Opinion
No. 2282.
Decided June 11, 1902.
1. — Murder — Self-Defense — Charge as to the Law of Retreat.
On a trial for murder, where it appeared that the parties had had a wordy altercation, which was provoked by defendant, after which defendant abandoned the difficulty and mounted his horse to go away, when deceased approached and renewed the difficulty in a manner which caused defendant to believe that he intended to kill him or do him some serious bodily harm, defendant's right of self-defense was revived and perfected, and he had a right to shoot deceased. Under the facts stated, it was also error for the court to fail to charge upon the law of retreat.
2. — Same — Manslaughter.
If defendant abandoned the difficulty, still, if his life was not in danger, or he was not in danger of serious bodily injury or deceased was not seeking to get some advantage by which he could take the life of defendant or do him some such bodily harm, after an apparent abandonment, the law of manslaughter would apply to that portion of the difficulty which may have resulted fatally to deceased after such abandonment. And the court should have charged on manslaughter.
Appeal from the District Court of Hays. Tried below before Hon. L.W. Moore.
Appeal from a conviction of murder in the second degree; penalty, twenty-five years imprisonment in the penitentiary.
Appellant was charged by the indictment with the murder of Dee Meeks, on the 14th day of July, 1901, by shooting him with a pistol.
The opinion states the essential facts attendant upon the killing.
Will G. Barber and Ed. R. Kone, for appellant. — The court gave no charge that defendant was not required to retreat, and his failure to do so is specially excepted to in defendant's motion for a new trial. Penal Code, art. 678; Bell v. State, 17 Texas Crim. App., 550; Pierce v. State, 21 Texas Crim. App., 540; Parker v. State, 22 Texas Crim. App., 105; Gonzales v. State, 28 Texas Crim. App., 130; Ball v. State, 29 Texas Crim. App., 107; Williams v. State, 30 Texas Crim. App., 429; Nally v. State, 30 Texas Crim. App., 456; Carter v. State, 30 Texas Crim. App., 551.
It may be urged that the court having charged generally as to self-defense and the jury having convicted, it becomes equivalent to a finding that there was no self-defense in this case, and therefore the error was harmless.

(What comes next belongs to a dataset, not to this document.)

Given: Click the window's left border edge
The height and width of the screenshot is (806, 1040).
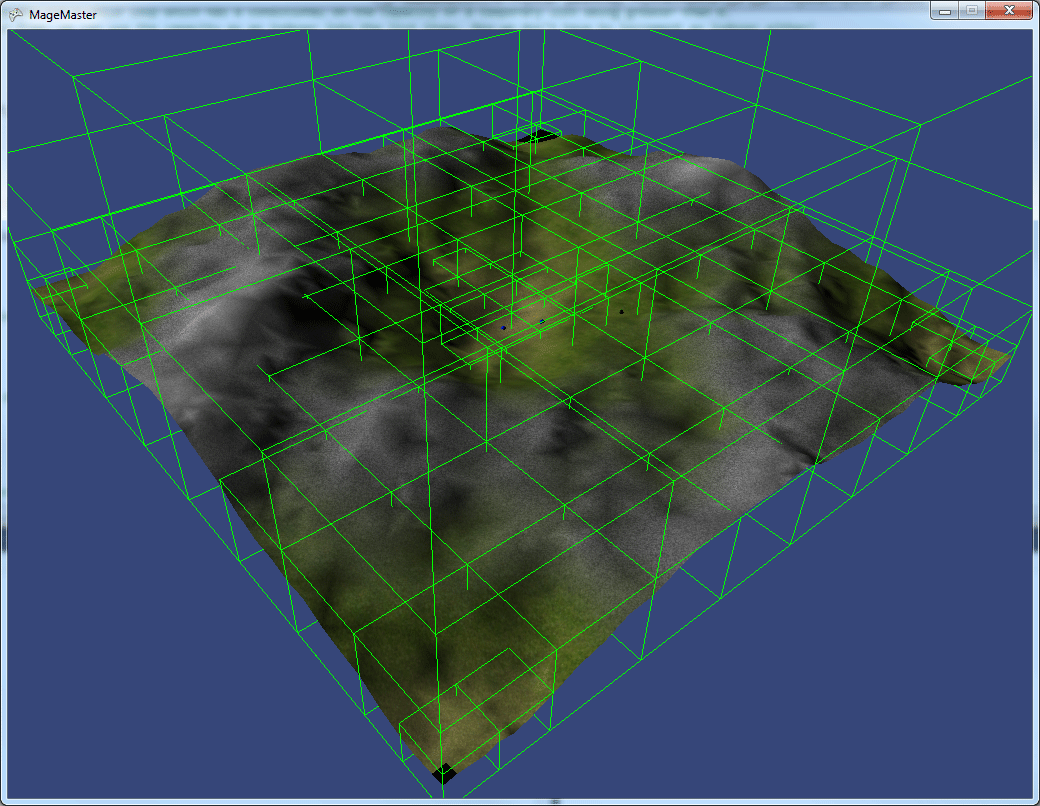Looking at the screenshot, I should pos(4,400).
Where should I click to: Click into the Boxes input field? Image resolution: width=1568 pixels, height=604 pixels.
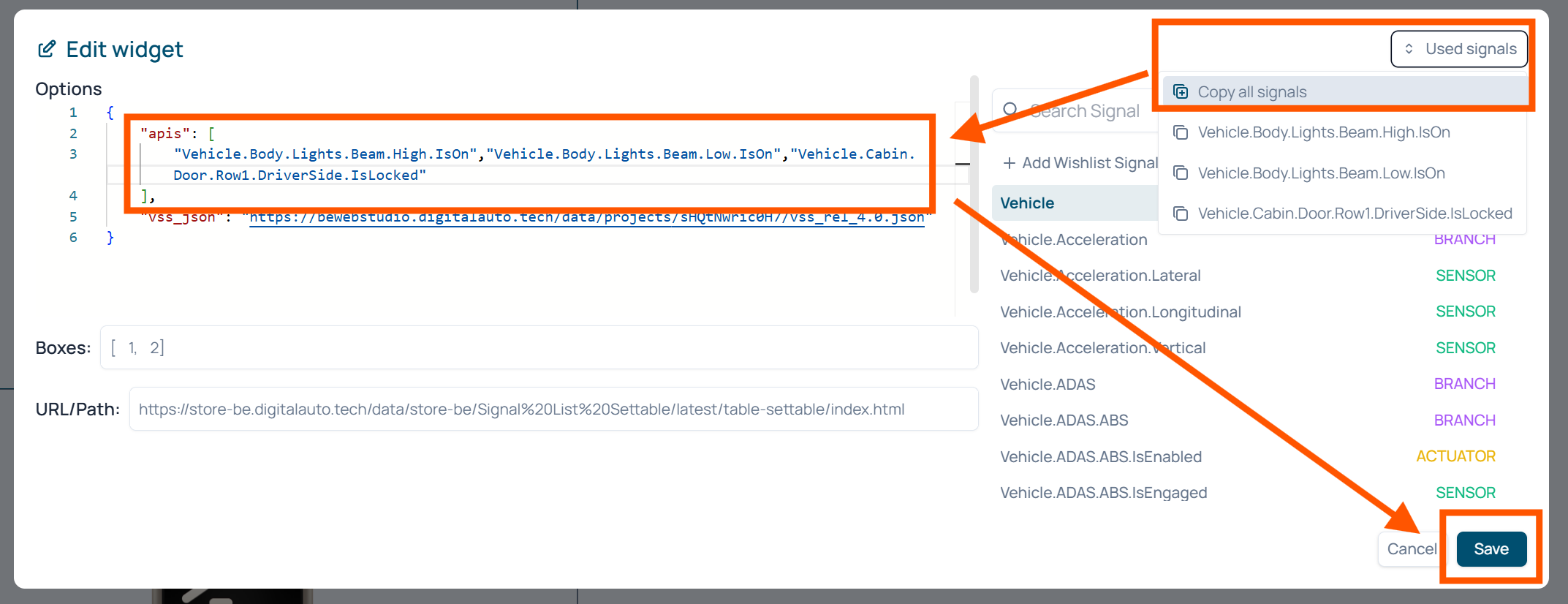click(539, 348)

To this we reply that the same line of reasoning would render unnecessary, in any and every case, the giving of this charge, and would render nugatory article 678. The right to stand your ground thereby created is always an incident to the plea of self-defense, and it is part of the law by which the jury are to be guided in weighing the plea. It is designed to prevent the right of a defendant to act in his own necessary defense being limited or in any way abridged by the jury upon the idea that the killing was unnecessary because same could have been avoided by retreat. This statute was designed for a purpose, and as the jury alone pass on the sufficiency of the facts to make self-defense, this purpose is likely defeated wherever the statute is not given to the jury.
The court erred in not submitting to the jury the issue of manslaughter, because the evidence was reasonably sufficient to raise the issue. There was evidence which, if believed by the jury, was sufficient to authorize them to find that the killing was done under the immediate influence of sudden passion arising from an adequate cause, and the jury should have been permitted to pass upon the effect to be given said testimony. White's Penal Code, secs. 1199, 1200, and cases cited; Tollett v. State, 55 S.W. Rep., 573.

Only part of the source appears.